Londres amplia opções em ambientes internos

Na capital britânica, o Hotel Café Royal implantou um carrinho de bebidas refrescantes no lobby, oferecendo água gelada e água de coco, além de distribuir um kit de boas-vindas com protetor solar e lenços refrescantes. O hotel também lançou uma nova linha de sorvetes artesanais.

O The Londoner passou a oferecer sorvetes gratuitos nos dias mais quentes, enquanto o Westin London City registrou aumento na procura por pratos leves, como poke bowls, e criou novas atividades em ambientes internos, incluindo aulas de ioga e oficinas de cerâmica. “São esses pequenos cuidados, oferecidos no momento certo, que fazem a maior diferença durante uma onda de calor”, afirmou Eugene Leonard, diretor-geral do Hotel Café Royal.

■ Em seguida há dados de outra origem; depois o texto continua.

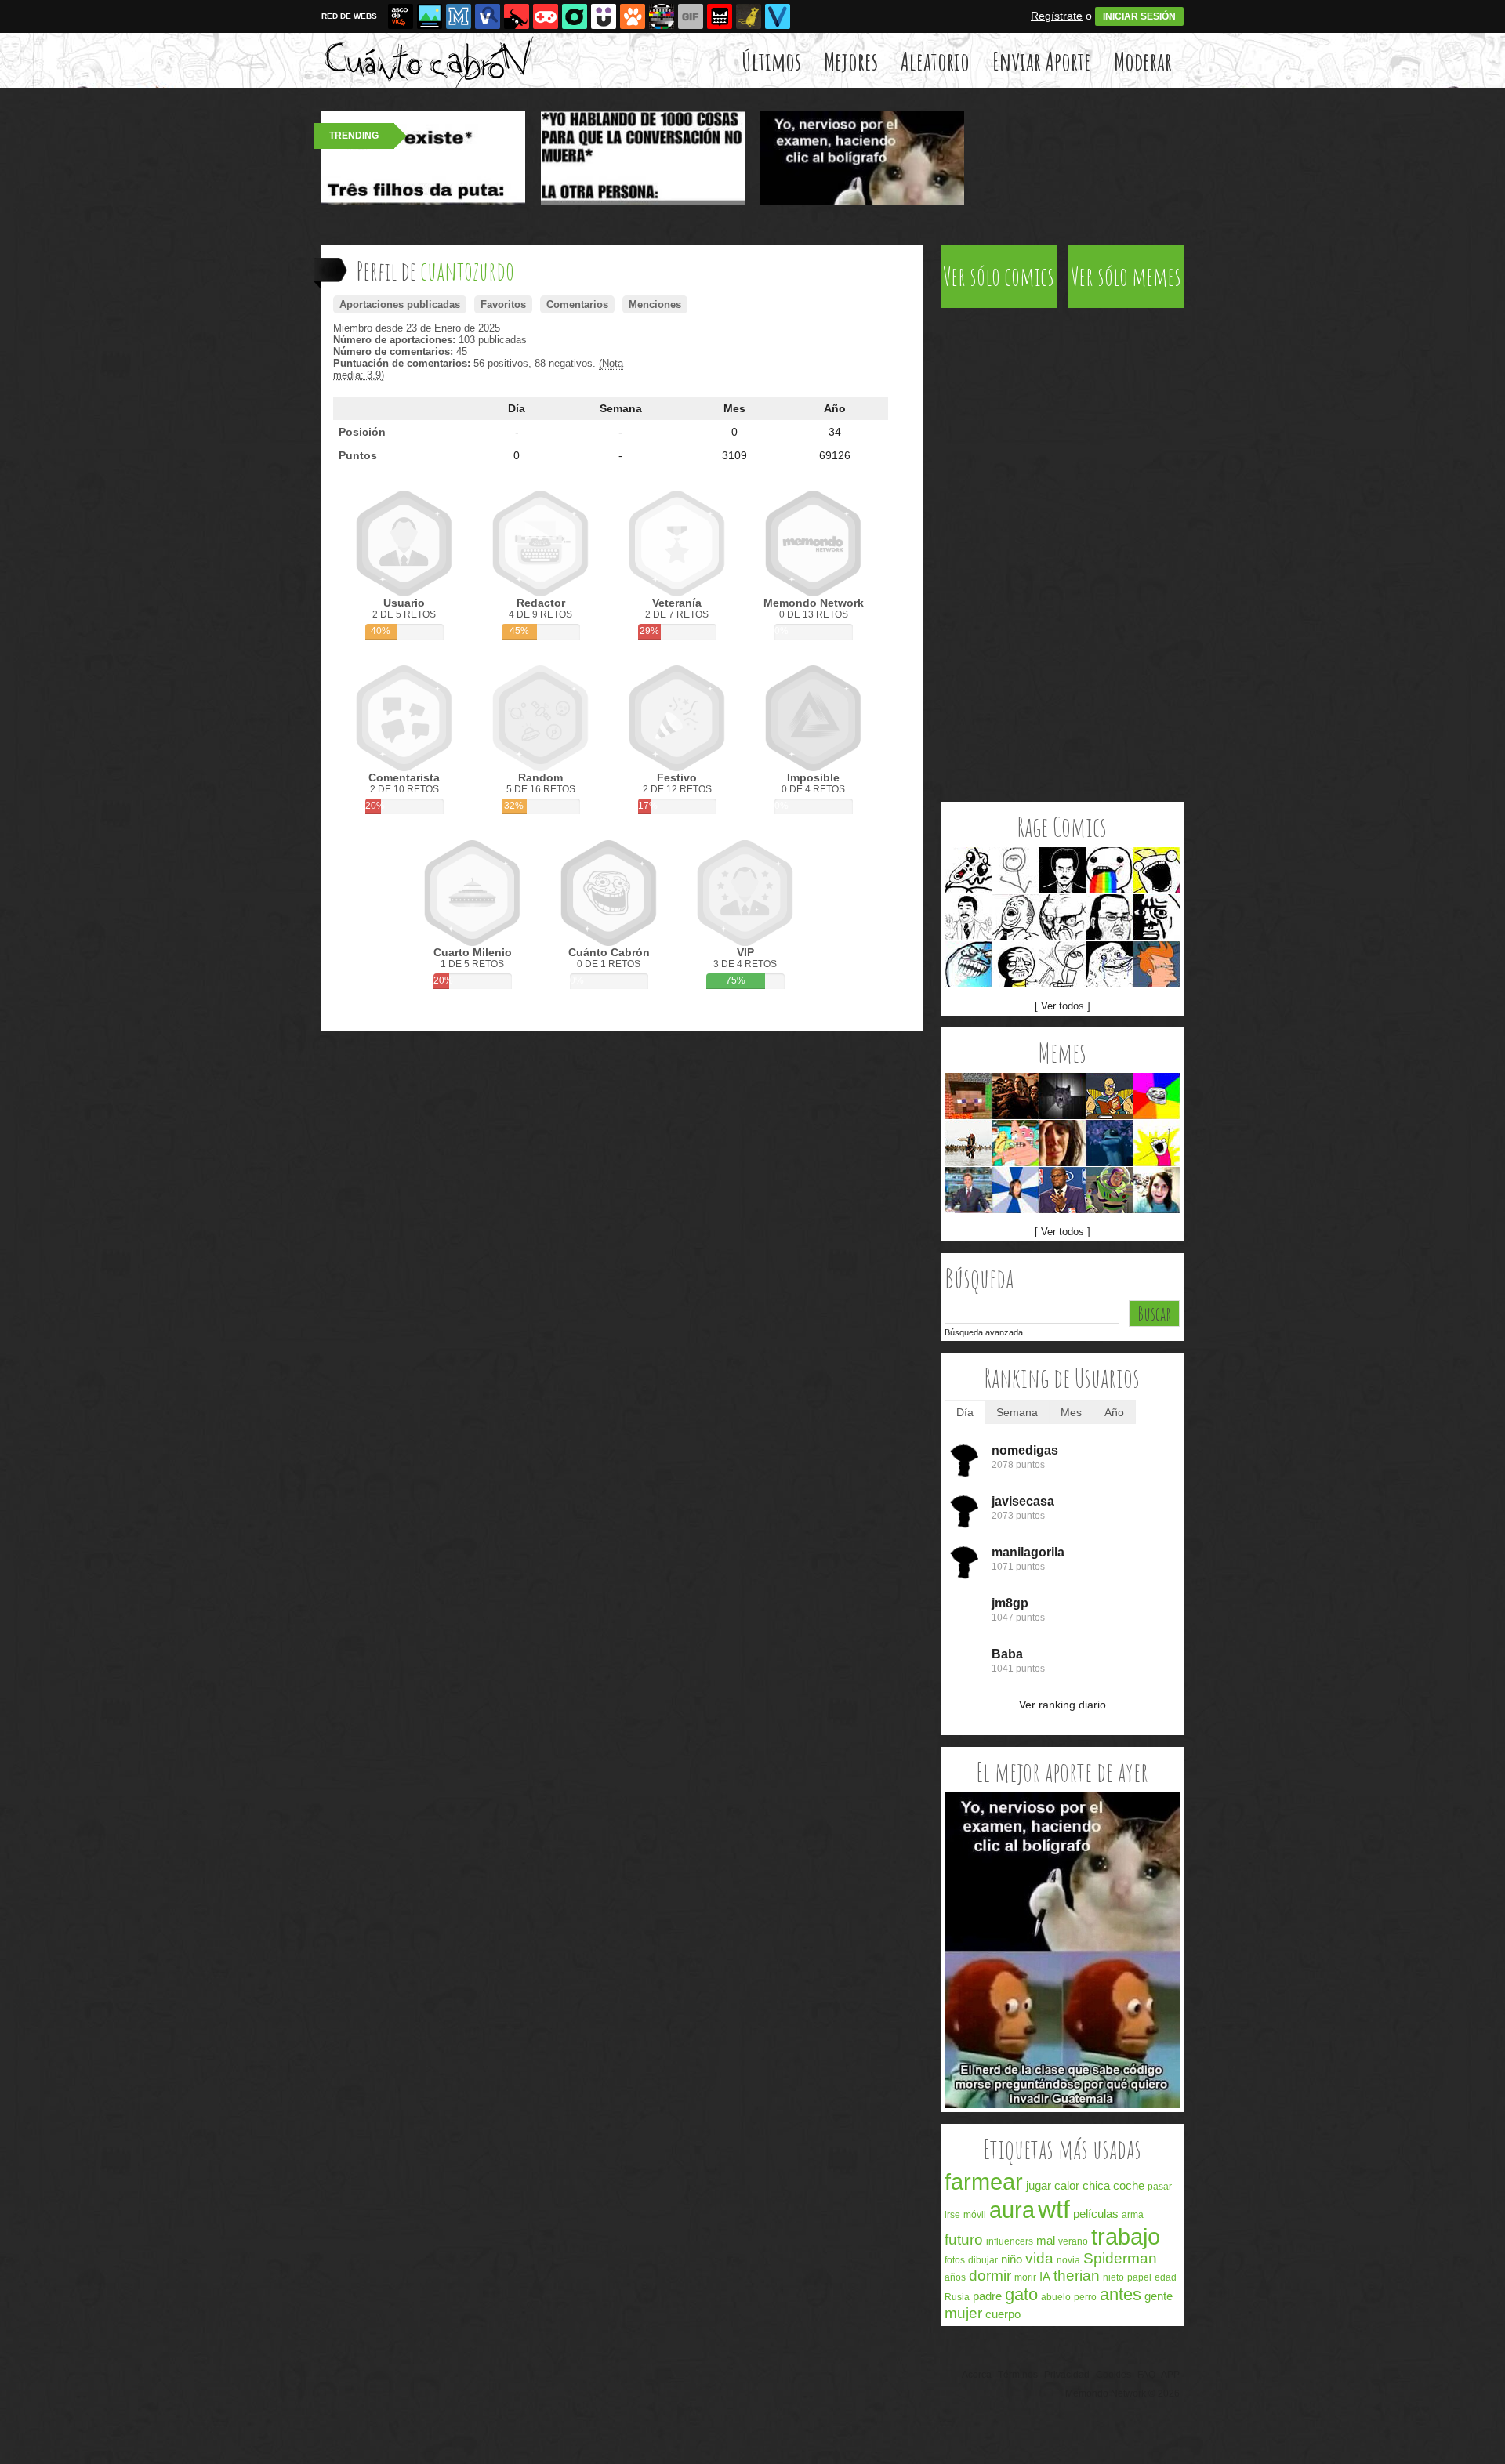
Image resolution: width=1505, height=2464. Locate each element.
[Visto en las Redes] (487, 16)
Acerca (977, 2374)
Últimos (771, 61)
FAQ (1146, 2374)
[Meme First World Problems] (1062, 1143)
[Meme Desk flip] (1062, 964)
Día (516, 408)
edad (1166, 2277)
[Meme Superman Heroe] (1015, 1096)
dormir (990, 2275)
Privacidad (1067, 2374)
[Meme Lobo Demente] (1062, 1096)
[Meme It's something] (1015, 870)
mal (1045, 2240)
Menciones (655, 304)
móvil (974, 2214)
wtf (1054, 2209)
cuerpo (1003, 2314)
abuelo (1056, 2297)
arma (1133, 2214)
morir (1025, 2277)
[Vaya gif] (690, 16)
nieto (1113, 2277)
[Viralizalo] (777, 16)
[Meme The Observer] (1062, 870)
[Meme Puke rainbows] (1109, 870)
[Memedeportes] (458, 16)
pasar (1160, 2186)
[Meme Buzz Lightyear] (1109, 1190)
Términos (1018, 2374)
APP (1170, 2374)
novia (1068, 2260)
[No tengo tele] (661, 16)
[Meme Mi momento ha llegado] (1109, 1143)
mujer (963, 2313)
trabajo (1125, 2236)
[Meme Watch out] (968, 917)
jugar (1038, 2185)
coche (1128, 2185)
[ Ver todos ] (1062, 1006)
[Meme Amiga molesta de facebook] (1015, 1190)
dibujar (983, 2260)
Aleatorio (935, 61)
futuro (964, 2239)
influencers (1009, 2241)
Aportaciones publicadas (399, 304)
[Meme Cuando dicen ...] (968, 1143)
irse (952, 2214)
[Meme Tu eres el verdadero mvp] (1062, 1190)
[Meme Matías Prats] (968, 1190)
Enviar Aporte (1041, 61)
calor (1066, 2185)
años (955, 2277)
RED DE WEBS (349, 16)
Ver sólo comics (998, 276)
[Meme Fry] (1156, 964)
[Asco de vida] (400, 16)
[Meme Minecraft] (968, 1096)
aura (1012, 2210)
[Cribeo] (574, 16)
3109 (734, 455)
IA (1044, 2276)
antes (1120, 2294)
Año (835, 408)
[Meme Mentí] (968, 964)
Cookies (1113, 2374)
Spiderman (1120, 2258)
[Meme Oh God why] (1156, 917)
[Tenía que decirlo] (719, 16)
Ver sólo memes (1126, 276)
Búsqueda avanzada (984, 1332)
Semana (621, 408)
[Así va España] (516, 16)
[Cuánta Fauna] (632, 16)
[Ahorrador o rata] (748, 16)
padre (987, 2296)
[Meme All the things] (1156, 870)
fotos (955, 2260)
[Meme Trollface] (1156, 1096)
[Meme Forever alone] (1109, 964)
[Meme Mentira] (1015, 964)
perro (1085, 2297)
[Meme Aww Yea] (1015, 917)
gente (1158, 2296)
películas (1096, 2213)
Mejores (851, 61)
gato (1021, 2294)
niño (1011, 2259)
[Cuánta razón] (429, 16)
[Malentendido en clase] (1062, 2105)
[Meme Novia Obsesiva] (1156, 1190)
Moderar (1143, 61)
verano (1073, 2241)
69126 (834, 455)
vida (1039, 2258)
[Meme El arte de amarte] (1109, 1096)
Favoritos (503, 304)
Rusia (957, 2297)
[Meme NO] (1062, 917)
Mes (734, 408)
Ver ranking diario (1062, 1704)
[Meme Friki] (1109, 917)
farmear (984, 2181)
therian (1077, 2275)
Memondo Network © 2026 (1122, 2393)
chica (1096, 2185)
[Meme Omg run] (968, 870)
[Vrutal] (545, 16)
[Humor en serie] (603, 16)
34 (835, 432)
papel (1139, 2277)
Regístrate (1057, 15)
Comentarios (577, 304)
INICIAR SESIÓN (1139, 16)
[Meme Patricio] (1015, 1143)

Ar-condicionado passa a ser prioridade

Segundo especialistas, as ondas de calor estão acelerando mudanças estruturais na hotelaria europeia.

Alexandra Dumoulin, diretora do escritório de Londres da consultoria HVS, afirmou que os investimentos em sistemas de ar-condicionado, antes concentrados em hotéis de luxo e no sul da Europa, passaram a alcançar diferentes categorias de empreendimentos.

“Estamos enfrentando essas ondas de calor há cerca de dez anos. Cada uma parece ser a pior quando acontece, mas esse fenômeno já vem ocorrendo há bastante tempo, e a indústria começou a reagir. A adoção de ar-condicionado nos hotéis europeus acelerou significativamente”, salienta.

Segundo Dumoulin, hotéis sem sistemas eficientes de climatização enfrentam aumento nas reclamações, queda na satisfação dos hóspedes e risco de perda de competitividade durante o verão.

A avaliação é compartilhada por Agathe Jousse, que destacou os investimentos da B. Signature Hotels & Resorts na modernização dos sistemas de climatização.

“O ar-condicionado tornou-se um fator de decisão muito mais importante do que era anteriormente, especialmente para hóspedes internacionais. Para muitos viajantes, principalmente dos Estados Unidos, ele deixou de ser um luxo e passou a ser uma expectativa básica”, afirma.

Dumoulin acrescenta que os projetos de renovação dos hotéis têm priorizado sistemas de climatização (HVAC), painéis solares e tecnologias automatizadas para desligar iluminação e refrigeração em quartos desocupados, reduzindo o consumo de energia.

Apesar das temperaturas extremas, ela observa que a demanda por viagens ao continente permanece elevada.

“Acredito que o mercado europeu tem demonstrado grande resiliência. No sul da Europa e ao longo da costa do Mediterrâneo, especialmente nos segmentos alto padrão e luxo, as tarifas aumentaram significativamente e continuam crescendo devido à elevada demanda por esses destinos”, conclui.